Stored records
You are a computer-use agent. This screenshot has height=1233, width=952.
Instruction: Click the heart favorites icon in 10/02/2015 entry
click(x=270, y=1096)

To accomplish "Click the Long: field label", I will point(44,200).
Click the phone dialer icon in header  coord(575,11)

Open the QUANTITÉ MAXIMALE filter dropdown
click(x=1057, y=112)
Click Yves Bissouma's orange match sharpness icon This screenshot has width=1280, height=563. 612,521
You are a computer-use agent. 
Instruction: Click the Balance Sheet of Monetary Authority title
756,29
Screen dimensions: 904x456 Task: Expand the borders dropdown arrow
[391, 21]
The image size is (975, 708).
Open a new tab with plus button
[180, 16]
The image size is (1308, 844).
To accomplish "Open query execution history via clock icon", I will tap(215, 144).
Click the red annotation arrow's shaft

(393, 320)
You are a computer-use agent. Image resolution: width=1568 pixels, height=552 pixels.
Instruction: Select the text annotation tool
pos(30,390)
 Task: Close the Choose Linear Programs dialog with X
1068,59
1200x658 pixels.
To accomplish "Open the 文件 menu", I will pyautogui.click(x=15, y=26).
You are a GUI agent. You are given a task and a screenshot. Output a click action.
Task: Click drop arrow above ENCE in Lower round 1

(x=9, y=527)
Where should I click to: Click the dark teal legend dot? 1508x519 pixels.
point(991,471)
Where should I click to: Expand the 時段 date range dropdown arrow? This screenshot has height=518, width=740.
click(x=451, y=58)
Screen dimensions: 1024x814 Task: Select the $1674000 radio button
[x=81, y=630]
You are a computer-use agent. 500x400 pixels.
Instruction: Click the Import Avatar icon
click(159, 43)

**Your goal:** Nothing but the lines from the one with "1200x658 pixels." through the last line of the data should appear; print them exactly.

**Task answer:**
1200x658 pixels.
To accomplish "Open the 文件 menu", I will pyautogui.click(x=15, y=26).
You are a GUI agent. You are given a task and a screenshot. Output a click action.
Task: Click drop arrow above ENCE in Lower round 1

(x=9, y=527)
Where should I click to: Click the dark teal legend dot? 1508x519 pixels.
point(991,471)
Where should I click to: Expand the 時段 date range dropdown arrow? This screenshot has height=518, width=740.
click(x=451, y=58)
Screen dimensions: 1024x814 Task: Select the $1674000 radio button
[x=81, y=630]
You are a computer-use agent. 500x400 pixels.
Instruction: Click the Import Avatar icon
click(159, 43)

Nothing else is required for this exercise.